## RAW RECORDS
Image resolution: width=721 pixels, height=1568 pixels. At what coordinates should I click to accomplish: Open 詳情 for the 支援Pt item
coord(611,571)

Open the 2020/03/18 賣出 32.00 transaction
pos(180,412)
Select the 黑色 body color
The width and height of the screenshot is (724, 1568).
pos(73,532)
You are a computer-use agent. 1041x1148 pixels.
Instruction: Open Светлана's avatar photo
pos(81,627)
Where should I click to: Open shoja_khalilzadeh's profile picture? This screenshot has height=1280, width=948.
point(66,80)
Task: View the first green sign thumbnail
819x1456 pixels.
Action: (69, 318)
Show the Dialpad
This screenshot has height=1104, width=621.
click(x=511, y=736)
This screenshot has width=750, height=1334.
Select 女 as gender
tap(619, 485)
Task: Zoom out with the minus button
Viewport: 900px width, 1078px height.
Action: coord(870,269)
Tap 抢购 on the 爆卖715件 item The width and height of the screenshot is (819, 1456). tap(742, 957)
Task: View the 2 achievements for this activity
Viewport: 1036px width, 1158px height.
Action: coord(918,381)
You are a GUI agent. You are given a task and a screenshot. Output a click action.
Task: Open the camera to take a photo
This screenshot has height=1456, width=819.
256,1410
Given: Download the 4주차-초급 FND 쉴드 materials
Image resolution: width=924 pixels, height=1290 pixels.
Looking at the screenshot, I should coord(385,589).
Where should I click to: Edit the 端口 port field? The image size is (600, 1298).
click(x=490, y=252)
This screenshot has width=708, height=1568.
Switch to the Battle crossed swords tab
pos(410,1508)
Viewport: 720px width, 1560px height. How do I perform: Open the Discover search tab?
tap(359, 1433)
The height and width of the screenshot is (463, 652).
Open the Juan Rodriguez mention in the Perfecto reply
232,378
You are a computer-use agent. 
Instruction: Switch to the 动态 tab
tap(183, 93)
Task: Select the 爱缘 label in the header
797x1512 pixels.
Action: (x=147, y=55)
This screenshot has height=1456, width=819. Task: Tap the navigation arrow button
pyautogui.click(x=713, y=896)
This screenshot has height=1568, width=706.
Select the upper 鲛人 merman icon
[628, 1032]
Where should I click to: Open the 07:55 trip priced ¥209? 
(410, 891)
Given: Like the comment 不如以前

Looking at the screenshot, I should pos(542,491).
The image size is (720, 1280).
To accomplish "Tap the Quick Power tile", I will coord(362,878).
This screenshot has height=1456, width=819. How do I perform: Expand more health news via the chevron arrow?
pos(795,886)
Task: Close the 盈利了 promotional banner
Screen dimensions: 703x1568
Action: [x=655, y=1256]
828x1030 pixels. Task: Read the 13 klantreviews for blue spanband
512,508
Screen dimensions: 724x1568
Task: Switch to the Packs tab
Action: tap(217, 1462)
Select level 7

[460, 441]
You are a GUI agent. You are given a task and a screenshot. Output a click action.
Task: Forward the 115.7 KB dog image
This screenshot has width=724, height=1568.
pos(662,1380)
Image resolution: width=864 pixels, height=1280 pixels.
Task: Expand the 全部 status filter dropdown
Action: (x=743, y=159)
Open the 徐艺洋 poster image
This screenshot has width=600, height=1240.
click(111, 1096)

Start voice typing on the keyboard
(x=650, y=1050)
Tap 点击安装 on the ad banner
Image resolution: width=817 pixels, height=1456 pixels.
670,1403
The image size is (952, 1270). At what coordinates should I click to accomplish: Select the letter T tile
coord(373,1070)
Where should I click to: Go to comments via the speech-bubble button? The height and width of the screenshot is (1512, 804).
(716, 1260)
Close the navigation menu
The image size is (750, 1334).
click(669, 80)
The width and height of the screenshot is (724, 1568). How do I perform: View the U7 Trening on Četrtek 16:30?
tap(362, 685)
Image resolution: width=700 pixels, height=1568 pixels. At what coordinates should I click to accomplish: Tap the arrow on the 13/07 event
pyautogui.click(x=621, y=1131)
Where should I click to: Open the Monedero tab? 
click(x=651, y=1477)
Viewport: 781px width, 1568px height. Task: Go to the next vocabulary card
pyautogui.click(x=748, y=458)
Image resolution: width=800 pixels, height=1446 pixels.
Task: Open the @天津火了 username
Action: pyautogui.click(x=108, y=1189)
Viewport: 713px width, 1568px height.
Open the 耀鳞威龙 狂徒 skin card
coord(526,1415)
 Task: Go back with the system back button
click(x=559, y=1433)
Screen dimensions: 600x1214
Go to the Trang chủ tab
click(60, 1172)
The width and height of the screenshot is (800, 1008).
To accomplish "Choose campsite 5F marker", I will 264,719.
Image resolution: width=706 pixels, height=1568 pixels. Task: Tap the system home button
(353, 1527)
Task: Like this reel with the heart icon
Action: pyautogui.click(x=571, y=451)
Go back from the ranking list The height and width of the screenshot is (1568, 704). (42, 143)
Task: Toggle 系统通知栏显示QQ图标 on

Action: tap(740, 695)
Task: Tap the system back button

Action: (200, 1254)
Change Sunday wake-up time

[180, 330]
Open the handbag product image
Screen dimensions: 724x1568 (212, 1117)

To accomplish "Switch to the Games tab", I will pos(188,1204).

## EXERCISE OBJECTIVE
Copy out the rows above exactly, starting with the line that contains "Task: Select the 爱缘 label in the header" and going on through the line that contains "Action: [x=655, y=1256]".

## RESPONSE FOR THIS EXERCISE
Task: Select the 爱缘 label in the header
797x1512 pixels.
Action: (x=147, y=55)
This screenshot has height=1456, width=819. Task: Tap the navigation arrow button
pyautogui.click(x=713, y=896)
This screenshot has height=1568, width=706.
Select the upper 鲛人 merman icon
[628, 1032]
Where should I click to: Open the 07:55 trip priced ¥209? 
(410, 891)
Given: Like the comment 不如以前

Looking at the screenshot, I should pos(542,491).
The image size is (720, 1280).
To accomplish "Tap the Quick Power tile", I will coord(362,878).
This screenshot has height=1456, width=819. How do I perform: Expand more health news via the chevron arrow?
pos(795,886)
Task: Close the 盈利了 promotional banner
Screen dimensions: 703x1568
Action: [x=655, y=1256]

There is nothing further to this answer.